WALLACE: The library has been called the most beautiful public space in America. Built in 1897 for $7 million. By the way, that was under budget and ahead of schedule. Part of the library's job is to keep a living record of America's creativity.

BILLINGTON: We get about 22,000 new items arriving every day. We keep about between 8,000 and 10,000 of those. Much of that -- you can envisage your own mail box. There's an awful lot of junk mail you get that you can almost throw out without opening.

WALLACE: But Billington says you never know when something may be useful. When Pentagon planners worried whether their tanks would sink in the Iraqi sand before the 1991 Gulf War, they turned to German archaeological books from the 19th century.

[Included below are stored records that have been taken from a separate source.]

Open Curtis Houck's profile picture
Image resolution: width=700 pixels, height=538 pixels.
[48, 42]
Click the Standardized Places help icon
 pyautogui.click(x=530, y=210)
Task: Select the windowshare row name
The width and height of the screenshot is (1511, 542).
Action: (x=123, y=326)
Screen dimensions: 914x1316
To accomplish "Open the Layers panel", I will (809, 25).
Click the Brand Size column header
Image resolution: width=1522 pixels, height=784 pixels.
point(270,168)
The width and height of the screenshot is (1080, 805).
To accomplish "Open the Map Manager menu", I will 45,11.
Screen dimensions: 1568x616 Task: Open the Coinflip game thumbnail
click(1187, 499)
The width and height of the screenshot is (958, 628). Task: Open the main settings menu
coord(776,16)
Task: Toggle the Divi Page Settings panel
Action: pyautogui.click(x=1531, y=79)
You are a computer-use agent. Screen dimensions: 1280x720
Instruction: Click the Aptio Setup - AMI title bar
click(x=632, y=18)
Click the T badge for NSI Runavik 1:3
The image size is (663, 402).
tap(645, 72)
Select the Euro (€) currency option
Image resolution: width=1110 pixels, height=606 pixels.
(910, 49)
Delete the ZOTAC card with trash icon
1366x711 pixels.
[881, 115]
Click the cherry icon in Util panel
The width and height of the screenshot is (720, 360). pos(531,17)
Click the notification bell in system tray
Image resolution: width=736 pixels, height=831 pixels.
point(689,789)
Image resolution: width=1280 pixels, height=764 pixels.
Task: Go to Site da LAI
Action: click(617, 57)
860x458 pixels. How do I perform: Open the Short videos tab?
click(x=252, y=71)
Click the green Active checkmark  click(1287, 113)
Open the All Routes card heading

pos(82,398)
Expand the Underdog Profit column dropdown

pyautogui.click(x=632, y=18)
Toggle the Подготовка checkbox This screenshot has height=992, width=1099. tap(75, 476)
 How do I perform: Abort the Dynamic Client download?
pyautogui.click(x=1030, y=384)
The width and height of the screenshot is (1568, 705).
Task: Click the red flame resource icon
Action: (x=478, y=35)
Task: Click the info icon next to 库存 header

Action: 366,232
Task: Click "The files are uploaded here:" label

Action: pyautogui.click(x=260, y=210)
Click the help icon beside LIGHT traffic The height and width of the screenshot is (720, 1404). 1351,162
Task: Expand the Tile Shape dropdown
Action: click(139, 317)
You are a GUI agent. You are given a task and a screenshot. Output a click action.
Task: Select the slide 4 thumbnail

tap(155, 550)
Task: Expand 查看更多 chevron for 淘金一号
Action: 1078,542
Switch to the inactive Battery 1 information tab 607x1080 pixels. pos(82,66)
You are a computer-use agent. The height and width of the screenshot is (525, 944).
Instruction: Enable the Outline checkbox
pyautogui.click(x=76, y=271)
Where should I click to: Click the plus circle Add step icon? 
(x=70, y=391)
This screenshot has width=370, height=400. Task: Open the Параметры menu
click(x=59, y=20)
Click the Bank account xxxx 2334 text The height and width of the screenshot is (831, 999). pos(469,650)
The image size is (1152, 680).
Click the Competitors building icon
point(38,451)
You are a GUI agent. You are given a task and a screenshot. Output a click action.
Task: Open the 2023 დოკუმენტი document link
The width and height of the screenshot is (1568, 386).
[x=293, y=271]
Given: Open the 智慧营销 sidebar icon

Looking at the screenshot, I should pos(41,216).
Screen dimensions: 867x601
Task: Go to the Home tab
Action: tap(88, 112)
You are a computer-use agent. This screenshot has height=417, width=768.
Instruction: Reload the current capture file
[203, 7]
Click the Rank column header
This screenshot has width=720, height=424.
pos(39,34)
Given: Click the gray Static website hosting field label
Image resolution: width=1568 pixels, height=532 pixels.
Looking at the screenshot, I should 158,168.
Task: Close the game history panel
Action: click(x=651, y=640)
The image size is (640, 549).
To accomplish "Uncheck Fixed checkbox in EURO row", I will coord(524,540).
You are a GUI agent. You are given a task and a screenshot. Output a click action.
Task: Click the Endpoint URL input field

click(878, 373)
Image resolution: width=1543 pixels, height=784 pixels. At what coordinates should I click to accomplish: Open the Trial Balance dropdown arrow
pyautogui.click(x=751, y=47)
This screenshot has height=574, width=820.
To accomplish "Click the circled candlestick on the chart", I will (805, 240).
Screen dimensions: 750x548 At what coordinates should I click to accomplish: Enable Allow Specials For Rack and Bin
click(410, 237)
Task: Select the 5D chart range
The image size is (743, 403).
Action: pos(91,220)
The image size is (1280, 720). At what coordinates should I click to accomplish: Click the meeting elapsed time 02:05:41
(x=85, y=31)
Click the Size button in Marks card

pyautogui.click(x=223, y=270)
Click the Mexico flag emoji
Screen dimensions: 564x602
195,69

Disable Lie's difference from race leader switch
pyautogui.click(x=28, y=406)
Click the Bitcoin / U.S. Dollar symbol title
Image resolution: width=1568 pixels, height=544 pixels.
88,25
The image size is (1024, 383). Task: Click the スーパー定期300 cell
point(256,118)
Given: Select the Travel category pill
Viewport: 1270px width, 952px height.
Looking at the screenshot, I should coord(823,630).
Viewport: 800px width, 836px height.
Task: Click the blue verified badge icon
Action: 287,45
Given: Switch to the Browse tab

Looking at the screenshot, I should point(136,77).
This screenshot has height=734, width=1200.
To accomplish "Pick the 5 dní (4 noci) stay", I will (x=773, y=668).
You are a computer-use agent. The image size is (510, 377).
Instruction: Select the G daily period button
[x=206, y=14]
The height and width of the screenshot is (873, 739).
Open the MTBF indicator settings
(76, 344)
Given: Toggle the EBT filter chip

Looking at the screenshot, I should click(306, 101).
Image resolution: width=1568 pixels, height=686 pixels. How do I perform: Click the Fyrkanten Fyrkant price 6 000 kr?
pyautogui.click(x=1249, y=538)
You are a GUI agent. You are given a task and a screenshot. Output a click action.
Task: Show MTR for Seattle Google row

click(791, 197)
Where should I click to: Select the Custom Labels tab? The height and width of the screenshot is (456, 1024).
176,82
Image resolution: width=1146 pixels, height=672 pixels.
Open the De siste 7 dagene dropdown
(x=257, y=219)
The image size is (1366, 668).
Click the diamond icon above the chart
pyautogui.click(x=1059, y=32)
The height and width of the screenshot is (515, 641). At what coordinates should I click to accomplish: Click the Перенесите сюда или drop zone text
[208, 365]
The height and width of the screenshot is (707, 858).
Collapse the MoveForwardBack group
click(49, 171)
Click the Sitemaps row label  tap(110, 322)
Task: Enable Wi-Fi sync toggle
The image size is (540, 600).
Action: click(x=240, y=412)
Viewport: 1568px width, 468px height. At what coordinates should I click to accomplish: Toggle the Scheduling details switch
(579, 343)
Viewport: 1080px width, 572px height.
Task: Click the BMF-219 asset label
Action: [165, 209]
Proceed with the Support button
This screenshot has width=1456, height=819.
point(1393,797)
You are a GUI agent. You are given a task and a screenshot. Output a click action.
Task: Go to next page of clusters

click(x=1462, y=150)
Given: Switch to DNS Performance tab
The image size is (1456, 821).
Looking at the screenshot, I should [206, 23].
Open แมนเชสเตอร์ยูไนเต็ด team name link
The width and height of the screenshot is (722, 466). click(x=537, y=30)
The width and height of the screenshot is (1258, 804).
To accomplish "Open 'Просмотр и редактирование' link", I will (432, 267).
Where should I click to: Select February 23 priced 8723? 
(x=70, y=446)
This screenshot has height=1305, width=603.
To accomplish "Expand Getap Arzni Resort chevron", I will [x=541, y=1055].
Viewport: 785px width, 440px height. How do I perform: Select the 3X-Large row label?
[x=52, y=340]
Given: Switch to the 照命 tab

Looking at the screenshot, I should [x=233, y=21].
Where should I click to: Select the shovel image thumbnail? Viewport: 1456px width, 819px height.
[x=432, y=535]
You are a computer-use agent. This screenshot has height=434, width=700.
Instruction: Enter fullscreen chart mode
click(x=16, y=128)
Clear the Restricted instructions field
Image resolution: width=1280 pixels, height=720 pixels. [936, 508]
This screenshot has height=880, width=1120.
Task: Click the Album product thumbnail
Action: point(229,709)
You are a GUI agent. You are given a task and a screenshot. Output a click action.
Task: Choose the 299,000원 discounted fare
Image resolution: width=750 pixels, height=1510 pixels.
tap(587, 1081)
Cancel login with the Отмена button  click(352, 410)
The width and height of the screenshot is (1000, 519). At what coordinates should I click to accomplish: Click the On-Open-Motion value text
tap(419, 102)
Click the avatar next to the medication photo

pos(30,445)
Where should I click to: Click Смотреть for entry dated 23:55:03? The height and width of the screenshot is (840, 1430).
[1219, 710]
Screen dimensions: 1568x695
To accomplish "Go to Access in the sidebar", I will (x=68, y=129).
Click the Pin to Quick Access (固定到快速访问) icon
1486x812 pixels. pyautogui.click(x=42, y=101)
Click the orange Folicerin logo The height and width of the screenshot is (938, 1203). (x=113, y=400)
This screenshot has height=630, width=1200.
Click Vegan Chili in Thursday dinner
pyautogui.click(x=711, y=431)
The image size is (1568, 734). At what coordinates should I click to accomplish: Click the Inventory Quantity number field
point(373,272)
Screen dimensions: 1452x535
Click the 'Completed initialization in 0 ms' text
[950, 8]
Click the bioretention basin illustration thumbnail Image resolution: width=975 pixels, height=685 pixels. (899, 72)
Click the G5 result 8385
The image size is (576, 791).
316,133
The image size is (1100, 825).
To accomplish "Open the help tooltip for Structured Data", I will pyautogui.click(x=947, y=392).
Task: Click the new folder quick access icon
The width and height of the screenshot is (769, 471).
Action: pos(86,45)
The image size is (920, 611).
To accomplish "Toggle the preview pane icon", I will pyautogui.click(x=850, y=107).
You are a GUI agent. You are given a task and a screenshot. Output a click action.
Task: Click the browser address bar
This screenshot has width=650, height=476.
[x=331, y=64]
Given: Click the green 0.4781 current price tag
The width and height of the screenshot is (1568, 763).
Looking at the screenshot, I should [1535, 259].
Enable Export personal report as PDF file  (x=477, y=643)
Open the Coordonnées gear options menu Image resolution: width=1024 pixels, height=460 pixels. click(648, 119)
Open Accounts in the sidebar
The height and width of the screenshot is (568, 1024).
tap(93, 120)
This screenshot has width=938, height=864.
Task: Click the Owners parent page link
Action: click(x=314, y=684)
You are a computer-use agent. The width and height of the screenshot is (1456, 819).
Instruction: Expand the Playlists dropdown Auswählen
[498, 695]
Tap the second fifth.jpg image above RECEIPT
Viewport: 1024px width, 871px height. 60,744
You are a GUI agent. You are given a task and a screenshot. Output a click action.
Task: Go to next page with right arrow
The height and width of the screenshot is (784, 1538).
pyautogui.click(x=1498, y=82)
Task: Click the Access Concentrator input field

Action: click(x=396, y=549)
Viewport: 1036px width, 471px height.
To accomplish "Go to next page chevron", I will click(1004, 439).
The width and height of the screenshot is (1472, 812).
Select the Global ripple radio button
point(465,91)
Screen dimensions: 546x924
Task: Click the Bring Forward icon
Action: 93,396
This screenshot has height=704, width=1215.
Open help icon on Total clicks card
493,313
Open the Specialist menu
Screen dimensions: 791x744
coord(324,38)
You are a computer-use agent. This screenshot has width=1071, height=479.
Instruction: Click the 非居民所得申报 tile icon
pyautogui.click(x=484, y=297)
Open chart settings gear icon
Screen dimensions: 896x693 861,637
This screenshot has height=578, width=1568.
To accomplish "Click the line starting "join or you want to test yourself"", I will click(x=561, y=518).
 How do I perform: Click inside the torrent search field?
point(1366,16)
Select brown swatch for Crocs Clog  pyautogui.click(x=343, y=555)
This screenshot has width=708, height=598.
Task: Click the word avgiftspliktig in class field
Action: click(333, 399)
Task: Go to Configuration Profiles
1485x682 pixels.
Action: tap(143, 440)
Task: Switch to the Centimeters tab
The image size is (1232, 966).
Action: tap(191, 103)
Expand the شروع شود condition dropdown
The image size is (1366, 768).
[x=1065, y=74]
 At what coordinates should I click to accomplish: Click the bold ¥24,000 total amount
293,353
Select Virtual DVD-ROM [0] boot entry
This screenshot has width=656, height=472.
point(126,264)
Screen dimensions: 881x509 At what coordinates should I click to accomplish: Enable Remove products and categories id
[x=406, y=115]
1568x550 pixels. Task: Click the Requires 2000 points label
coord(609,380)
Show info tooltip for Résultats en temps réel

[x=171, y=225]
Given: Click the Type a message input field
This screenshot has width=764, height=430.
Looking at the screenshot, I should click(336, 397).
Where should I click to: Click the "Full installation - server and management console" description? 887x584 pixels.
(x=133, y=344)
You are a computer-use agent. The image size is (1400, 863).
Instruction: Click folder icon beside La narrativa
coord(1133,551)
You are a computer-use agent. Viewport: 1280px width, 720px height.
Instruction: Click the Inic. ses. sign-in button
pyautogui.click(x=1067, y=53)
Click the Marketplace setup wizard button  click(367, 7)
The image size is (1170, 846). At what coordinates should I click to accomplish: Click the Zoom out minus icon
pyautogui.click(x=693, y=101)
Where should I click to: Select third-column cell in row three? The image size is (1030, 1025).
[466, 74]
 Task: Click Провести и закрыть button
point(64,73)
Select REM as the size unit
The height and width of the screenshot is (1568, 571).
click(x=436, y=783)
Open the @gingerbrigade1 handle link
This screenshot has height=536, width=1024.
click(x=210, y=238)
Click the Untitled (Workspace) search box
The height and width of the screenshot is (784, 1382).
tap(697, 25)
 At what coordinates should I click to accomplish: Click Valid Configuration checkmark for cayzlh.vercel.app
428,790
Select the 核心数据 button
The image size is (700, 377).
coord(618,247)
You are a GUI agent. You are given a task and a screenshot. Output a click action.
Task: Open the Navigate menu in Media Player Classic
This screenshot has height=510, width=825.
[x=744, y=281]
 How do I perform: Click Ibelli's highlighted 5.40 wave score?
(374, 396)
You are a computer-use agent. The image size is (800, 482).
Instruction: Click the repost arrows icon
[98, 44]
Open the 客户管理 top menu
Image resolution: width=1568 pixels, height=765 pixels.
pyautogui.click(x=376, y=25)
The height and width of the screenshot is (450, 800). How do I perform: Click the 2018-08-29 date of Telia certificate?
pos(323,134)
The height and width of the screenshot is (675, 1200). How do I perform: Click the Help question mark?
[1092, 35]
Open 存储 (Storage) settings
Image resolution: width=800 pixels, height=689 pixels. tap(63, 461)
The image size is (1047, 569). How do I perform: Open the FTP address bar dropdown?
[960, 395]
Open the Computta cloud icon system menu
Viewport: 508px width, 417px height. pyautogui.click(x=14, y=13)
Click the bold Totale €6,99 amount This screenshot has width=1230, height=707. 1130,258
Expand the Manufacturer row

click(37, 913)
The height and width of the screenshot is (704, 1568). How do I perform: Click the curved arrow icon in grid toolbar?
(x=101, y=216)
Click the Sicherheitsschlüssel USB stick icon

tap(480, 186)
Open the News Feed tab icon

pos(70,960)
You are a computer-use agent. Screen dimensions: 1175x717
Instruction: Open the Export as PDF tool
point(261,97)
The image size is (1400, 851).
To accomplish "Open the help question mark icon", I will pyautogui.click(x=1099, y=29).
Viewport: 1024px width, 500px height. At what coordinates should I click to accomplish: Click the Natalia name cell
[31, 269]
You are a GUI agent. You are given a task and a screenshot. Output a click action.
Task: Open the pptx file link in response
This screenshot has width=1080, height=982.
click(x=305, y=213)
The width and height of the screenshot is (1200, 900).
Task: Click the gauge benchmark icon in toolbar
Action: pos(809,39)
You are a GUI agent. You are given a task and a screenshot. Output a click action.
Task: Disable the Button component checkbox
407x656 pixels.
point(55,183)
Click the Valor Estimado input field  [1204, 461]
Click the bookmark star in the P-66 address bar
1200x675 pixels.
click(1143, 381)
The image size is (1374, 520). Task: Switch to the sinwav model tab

BILLINGTON: This is maybe the last great reading room of the Western world.

WALLACE: It was created as a library for Congress in 1800. Researchers here still get 600,000 requests a year for everything from a fact check to a detailed study.

BILLINGTON: It's very studiously objective.

WALLACE: So no political spin?

BILLINGTON: No political spin. This is an absolute no-spin zone.

WALLACE: Who knew this is where Bill O'Reilly got his idea.

The Librarian of Congress is appointed by the president to serve for life.

I was astonished to learn that you are only the 13th librarian of Congress since 1800.

BILLINGTON: Some of the people have been here very long periods of time. Two, Spofford, appointed by Lincoln, and Putnam, appointed beginning of the 20th century, between them were librarians of Congress for nearly 80 years.

WALLACE: What is the personal excitement of this job for you?

BILLINGTON: Every time I get on an elevator, I'm talking to somebody who's probably the world's greatest expert on Sri Lankan philosophy. So I learn something new every day. It's an absolute feast.

(END VIDEOTAPE)

WALLACE: Billington moved the library into the digital age, putting millions of items online, but a recent government report blamed him for technological failures. Still, when he steps down at the end of the year, Billington will have run the world's greatest library for 28 years.

And that's it for today. Have a great week. We'll see you next “Fox News Sunday.”